Estar en situación de incapacidad temporal, más conocida como baja médica, garantiza a los trabajadores percibir una prestación mientras reciben asistencia sanitaria y se encuentran impedidos para acudir a su puesto de trabajo. Ahora, el hecho de cobrar esta prestación no es un derecho sin condición, sino que exige una actitud activa y responsable hacia la propia curación. Si el paciente decide, por cuenta propia, dejar de tomar la medicación, no acudir a rehabilitación o rechazar una intervención prescrita sin un motivo de peso, la Seguridad Social puede tomar medidas como retirar la prestación.
Así lo recoge el artículo 175.2 de la Ley General de la Seguridad Social, donde explica que la prestación podrá quedar suspendida cuando, sin causa razonable, el beneficiario rechace o abandone el tratamiento que le fuere indicado. De la misma forma, la web de la Seguridad Social explica que se cortará el acceso a la prestación económica si se cancela el tratamiento de forma injustificada o el enfermo se niega a recibirlo.
La ley explica que el objetivo último de la incapacidad temporal es la curación o mejoría del trabajador para que, previsiblemente, pueda ser dado de alta médica y reincorporarse a su actividad profesional. Por tanto, se puede decir que esta prestación económica actúa como un "paraguas" mientras dura ese proceso médico. Si el trabajador boicotea ese proceso o se desentiende del mismo, el sistema entiende que se está alargando la baja de forma artificial e injustificada y deja de ampararle económicamente.
Ahora bien, la norma incluye el matiz "sin causa razonable". Esto quiere decir que, si un paciente rechaza un tratamiento por contar con informes médicos contradictorios, por un riesgo vital inasumible comprobado o por incompatibilidades médicas demostrables, podrá alegar esa justificación para proteger su derecho al cobro.
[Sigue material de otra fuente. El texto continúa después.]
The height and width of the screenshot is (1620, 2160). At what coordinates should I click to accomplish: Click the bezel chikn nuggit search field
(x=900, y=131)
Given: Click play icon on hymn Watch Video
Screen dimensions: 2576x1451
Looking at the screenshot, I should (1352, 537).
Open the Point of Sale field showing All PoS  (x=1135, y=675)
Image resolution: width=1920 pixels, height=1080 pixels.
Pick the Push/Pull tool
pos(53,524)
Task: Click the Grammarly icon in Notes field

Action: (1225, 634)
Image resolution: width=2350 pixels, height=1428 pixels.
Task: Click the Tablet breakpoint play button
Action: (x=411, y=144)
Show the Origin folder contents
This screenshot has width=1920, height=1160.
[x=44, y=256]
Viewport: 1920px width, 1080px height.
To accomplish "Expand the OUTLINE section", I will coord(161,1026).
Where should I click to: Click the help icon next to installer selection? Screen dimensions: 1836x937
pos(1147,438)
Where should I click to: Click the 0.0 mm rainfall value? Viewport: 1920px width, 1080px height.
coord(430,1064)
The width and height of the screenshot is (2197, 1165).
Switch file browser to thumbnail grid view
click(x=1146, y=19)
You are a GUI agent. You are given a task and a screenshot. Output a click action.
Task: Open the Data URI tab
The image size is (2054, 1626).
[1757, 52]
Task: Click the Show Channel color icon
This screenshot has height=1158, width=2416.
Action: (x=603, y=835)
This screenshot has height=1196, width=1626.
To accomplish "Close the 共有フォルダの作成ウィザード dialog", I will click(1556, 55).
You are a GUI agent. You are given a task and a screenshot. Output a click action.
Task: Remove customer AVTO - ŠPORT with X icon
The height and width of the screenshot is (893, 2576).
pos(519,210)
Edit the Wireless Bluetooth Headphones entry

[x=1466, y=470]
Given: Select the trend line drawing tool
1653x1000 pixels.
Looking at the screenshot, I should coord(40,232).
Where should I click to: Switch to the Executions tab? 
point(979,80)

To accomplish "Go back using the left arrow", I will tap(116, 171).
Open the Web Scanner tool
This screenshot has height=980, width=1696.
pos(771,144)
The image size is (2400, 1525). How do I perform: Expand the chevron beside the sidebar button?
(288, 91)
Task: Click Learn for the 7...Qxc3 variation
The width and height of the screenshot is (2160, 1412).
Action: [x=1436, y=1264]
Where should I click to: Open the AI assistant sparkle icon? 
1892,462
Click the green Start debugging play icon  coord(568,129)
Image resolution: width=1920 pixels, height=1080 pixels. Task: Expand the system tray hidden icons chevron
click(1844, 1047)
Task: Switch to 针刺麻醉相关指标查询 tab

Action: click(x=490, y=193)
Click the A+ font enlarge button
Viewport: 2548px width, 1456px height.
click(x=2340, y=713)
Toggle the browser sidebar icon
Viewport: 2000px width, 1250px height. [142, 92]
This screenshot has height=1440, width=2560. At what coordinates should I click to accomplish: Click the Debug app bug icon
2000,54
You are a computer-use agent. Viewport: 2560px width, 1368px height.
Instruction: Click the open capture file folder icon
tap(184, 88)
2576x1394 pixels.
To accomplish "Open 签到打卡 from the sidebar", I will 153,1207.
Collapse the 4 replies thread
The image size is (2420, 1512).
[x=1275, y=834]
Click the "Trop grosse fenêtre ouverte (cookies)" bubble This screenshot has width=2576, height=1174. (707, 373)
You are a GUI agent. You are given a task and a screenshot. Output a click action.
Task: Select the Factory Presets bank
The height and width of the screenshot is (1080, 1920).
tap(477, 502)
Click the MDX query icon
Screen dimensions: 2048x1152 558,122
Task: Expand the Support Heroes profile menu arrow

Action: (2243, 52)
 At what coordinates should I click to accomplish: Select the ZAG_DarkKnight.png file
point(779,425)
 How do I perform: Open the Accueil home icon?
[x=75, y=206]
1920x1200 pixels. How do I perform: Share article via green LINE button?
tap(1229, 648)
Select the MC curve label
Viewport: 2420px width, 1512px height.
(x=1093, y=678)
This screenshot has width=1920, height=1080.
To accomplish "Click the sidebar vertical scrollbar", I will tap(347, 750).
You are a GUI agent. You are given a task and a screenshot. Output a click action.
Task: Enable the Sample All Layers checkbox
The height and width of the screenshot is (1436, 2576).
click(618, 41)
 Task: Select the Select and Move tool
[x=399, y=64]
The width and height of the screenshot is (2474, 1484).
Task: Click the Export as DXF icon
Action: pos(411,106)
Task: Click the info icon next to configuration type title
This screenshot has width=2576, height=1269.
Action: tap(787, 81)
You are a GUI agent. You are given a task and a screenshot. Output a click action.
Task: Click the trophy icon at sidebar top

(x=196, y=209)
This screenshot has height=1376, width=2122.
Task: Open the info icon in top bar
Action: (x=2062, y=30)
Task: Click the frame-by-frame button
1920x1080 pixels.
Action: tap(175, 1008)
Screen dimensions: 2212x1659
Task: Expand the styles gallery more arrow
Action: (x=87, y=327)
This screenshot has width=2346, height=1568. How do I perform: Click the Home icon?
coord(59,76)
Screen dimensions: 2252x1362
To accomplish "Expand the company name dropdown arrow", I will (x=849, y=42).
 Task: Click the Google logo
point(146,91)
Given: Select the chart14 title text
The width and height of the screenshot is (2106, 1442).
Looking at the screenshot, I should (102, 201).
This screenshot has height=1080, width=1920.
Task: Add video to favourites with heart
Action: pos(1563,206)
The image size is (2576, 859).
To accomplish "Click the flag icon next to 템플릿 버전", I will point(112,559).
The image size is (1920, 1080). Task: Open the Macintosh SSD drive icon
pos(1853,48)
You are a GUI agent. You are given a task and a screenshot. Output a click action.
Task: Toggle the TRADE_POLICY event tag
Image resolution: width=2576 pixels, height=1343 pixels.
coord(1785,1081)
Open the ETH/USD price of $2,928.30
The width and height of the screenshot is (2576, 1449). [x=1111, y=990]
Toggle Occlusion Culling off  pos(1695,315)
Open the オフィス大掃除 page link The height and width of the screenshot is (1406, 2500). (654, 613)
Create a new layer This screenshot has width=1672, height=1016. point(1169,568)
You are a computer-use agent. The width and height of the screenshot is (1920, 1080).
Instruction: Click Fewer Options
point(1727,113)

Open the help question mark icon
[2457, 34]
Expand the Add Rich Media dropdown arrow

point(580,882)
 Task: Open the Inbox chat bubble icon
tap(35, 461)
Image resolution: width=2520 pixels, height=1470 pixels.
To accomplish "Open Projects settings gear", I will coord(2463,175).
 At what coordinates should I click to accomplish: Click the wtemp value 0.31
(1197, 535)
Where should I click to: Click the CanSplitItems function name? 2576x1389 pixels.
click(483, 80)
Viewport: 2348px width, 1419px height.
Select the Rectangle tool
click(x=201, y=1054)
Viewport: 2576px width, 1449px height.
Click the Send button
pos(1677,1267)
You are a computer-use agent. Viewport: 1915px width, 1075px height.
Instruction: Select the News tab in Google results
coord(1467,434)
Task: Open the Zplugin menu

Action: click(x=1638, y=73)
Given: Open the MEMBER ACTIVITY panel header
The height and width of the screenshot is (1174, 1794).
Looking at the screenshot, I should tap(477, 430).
Un ejemplo para entenderlo
Para entenderlo, pensemos a un operario logístico que sufre una lesión grave de hombro y está cobrando la prestación por incapacidad temporal. El traumatólogo le prescribe sesiones diarias de rehabilitación obligatoria como vía fundamental para su recuperación.
Si la mutua colaboradora o la Inspección Médica del INSS detectan que el paciente ha dejado de ir a rehabilitación sistemáticamente porque prefiere descansar o irse a su segunda residencia, la Seguridad Social suspenderá automáticamente el pago de su baja. A efectos prácticos, el médico de cabecera podría mantenerle el parte de baja si no está curado, pero el trabajador dejará de ingresar el dinero mensual por su falta de compromiso con el tratamiento.
Otras causas por las que puedes perder la prestación
Abandonar la medicación o las terapias no es el único motivo para que te retiren la ayuda. La normativa establece que el derecho al subsidio también será denegado, anulado o suspendido de forma fulminante si se dan las siguientes situaciones:
- Fraude: Cuando el beneficiario haya actuado fraudulentamente para obtener o conservar dicha prestación.
- Trabajar en B (o en A): Se perderá el derecho si el trabajador realiza cualquier tipo de trabajo, ya sea por cuenta propia o ajena, mientras está de baja médica.
- No acudir a las revisiones: La incomparecencia a cualquiera de las convocatorias realizadas por los médicos del INSS o de las mutuas producirá la suspensión cautelar del derecho. Si posteriormente se comprueba que la incomparecencia fue injustificada, la extinción de la prestación será definitiva.